Ignorant buzzwords such as “Kung Flu” and downright insidious labeling of COVID-19 as the “China Virus” worked their way to fan the flames of hatred towards a population that is often unseen and unheard.
Well, that time is over. No longer are we going to be the “model minority.” Social media has been a powerful and useful tool in propagating our plight—we are suffering, and while many of us are still suffering in silence, there is a large vocal group that is finally becoming outspoken about the violence we have been facing since the start of the pandemic.
Growing up, I was often told not to make a fuss or draw attention to myself. Unfortunately for my parents, I am the type with a big mouth and I don’t mind a little confrontation. I stood up for myself when I was five years old, and I don’t plan on stopping any time soon. When you’ve been dealing with racial microaggressions your whole life, it’s hard to let your guard down. This fight for justice and equality never really goes away. It would be ideal if people like me didn’t have to stand up for what is right and live a peaceful life, but we live in a world where our mere existence is like having a target painted on our backs. We can’t just go through life without thinking to ourselves, “Will I be OK? Is this a safe environment for me?”
Going through social media has been quite brutal for many of us, with the news an endless stream of violence against the AAPI community.

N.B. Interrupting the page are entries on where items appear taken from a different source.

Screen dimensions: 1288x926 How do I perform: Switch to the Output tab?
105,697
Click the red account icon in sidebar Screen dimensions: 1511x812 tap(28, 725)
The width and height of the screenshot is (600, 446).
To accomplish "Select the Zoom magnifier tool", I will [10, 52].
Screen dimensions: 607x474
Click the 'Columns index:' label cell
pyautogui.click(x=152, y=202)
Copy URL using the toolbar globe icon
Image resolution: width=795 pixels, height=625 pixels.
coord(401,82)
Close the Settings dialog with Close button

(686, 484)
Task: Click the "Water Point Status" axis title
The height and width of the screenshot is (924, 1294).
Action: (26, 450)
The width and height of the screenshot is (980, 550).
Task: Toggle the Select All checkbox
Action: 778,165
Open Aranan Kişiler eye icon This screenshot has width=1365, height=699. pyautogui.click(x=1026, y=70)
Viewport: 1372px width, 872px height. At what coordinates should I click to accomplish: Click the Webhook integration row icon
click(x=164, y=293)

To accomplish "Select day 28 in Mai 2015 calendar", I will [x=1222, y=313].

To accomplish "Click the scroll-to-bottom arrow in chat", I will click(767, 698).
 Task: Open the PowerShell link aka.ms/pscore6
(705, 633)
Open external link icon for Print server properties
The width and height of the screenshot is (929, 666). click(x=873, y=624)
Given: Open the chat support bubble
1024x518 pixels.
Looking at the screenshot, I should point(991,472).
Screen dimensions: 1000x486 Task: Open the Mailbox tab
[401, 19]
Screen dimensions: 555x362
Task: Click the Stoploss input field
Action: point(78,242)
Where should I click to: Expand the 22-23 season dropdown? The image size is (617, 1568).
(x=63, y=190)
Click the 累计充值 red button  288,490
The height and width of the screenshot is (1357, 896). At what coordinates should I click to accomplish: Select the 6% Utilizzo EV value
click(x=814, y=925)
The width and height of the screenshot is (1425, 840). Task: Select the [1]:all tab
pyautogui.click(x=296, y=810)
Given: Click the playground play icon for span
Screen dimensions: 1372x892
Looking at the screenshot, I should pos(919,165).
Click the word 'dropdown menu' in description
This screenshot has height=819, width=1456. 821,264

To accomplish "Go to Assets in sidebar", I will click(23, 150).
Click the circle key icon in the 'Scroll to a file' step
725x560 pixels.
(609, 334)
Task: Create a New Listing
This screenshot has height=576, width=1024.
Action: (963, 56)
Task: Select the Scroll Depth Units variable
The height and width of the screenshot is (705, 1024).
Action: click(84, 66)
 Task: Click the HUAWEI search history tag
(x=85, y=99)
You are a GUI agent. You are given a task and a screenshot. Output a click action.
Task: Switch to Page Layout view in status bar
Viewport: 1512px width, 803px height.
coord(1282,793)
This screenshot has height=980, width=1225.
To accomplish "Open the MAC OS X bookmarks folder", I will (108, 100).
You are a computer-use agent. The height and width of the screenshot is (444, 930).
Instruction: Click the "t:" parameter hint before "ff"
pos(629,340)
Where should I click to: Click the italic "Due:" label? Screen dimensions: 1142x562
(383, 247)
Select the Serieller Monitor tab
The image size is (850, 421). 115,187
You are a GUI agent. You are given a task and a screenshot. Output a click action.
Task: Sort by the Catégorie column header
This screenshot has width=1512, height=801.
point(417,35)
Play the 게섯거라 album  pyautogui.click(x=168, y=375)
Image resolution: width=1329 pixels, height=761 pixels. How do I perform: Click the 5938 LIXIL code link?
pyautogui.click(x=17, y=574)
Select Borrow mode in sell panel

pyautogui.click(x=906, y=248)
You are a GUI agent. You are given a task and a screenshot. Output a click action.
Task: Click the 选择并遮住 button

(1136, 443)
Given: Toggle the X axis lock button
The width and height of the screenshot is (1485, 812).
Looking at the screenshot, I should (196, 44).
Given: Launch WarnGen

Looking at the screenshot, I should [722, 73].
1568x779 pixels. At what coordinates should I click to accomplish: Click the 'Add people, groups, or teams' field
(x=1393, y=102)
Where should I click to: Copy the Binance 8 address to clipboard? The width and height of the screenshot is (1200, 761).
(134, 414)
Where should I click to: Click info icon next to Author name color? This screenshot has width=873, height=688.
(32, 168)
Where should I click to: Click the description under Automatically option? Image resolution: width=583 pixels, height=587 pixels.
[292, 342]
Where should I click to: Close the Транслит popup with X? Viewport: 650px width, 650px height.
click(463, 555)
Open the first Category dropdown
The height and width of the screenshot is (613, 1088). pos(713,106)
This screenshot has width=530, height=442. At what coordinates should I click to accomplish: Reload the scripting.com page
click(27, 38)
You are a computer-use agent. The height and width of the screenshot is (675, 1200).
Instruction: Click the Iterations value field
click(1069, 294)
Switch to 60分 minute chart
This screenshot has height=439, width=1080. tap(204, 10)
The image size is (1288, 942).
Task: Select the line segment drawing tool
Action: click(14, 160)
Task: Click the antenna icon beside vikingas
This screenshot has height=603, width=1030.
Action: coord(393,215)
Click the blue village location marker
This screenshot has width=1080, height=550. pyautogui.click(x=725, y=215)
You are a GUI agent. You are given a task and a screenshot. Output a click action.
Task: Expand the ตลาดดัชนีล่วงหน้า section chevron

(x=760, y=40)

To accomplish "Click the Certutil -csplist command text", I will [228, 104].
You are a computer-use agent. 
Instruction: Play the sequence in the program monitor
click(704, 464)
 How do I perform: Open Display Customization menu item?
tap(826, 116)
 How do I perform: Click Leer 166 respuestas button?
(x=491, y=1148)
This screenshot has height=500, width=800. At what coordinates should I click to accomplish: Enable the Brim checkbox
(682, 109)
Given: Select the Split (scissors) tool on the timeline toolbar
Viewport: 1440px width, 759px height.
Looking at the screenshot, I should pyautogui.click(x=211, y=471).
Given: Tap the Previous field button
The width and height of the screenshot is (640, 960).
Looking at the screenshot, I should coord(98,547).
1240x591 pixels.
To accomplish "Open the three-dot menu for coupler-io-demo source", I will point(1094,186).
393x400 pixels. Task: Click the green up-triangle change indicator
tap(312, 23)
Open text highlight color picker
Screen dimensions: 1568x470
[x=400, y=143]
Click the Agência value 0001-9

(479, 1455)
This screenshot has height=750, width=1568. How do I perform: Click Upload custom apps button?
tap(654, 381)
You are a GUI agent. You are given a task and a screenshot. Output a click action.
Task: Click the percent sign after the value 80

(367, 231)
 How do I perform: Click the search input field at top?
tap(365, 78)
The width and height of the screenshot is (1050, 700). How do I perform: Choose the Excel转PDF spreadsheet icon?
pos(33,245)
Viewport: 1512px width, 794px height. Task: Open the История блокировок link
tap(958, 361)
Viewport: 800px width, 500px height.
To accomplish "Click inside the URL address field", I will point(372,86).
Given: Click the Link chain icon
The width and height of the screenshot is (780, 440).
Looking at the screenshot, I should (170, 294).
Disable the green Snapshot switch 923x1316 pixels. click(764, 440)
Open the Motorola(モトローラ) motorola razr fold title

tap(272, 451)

The victims of these hate crimes are real people who are loved, who have family and friends. I think of my mother when I read stories of 60-year-old Filipina women getting attacked for no reason other than being Asian. It pains my heart to read these stories, but it’s also important for the world to know that we are suffering, and there is plenty they can do to put an end to it.
You can start small by simply educating yourself. The internet is an endless source of information, so use it. Watch documentaries and YouTube videos, read articles, whatever works for you.
I know donating is a huge part of helping out, and it’s definitely something you should look into doing. Maybe even offer up your time to help these organizations by volunteering. This article from Seventeen Magazine has a list of organizations you can donate to.
If you have any friends who are part of the AAPI community, then reach out to them. Ask how they are doing, if their family is OK. A friendly conversation doesn’t hurt anybody.
It’s difficult to talk about race and politics since both can be heated topics for many, but do keep in mind that real change comes when the law is used to protect its citizens, rather than punish them. Voting for politicians who actually care about protecting your civil rights and freedoms is the first step to putting an end to these hate crimes.
Speak out against any racial microaggressions, and never hesitate to report any hate crimes. Yes, it can be daunting to go through a confrontational process, but the more you do it, the better this world becomes. No one ever said the fight for equality was going to be easy.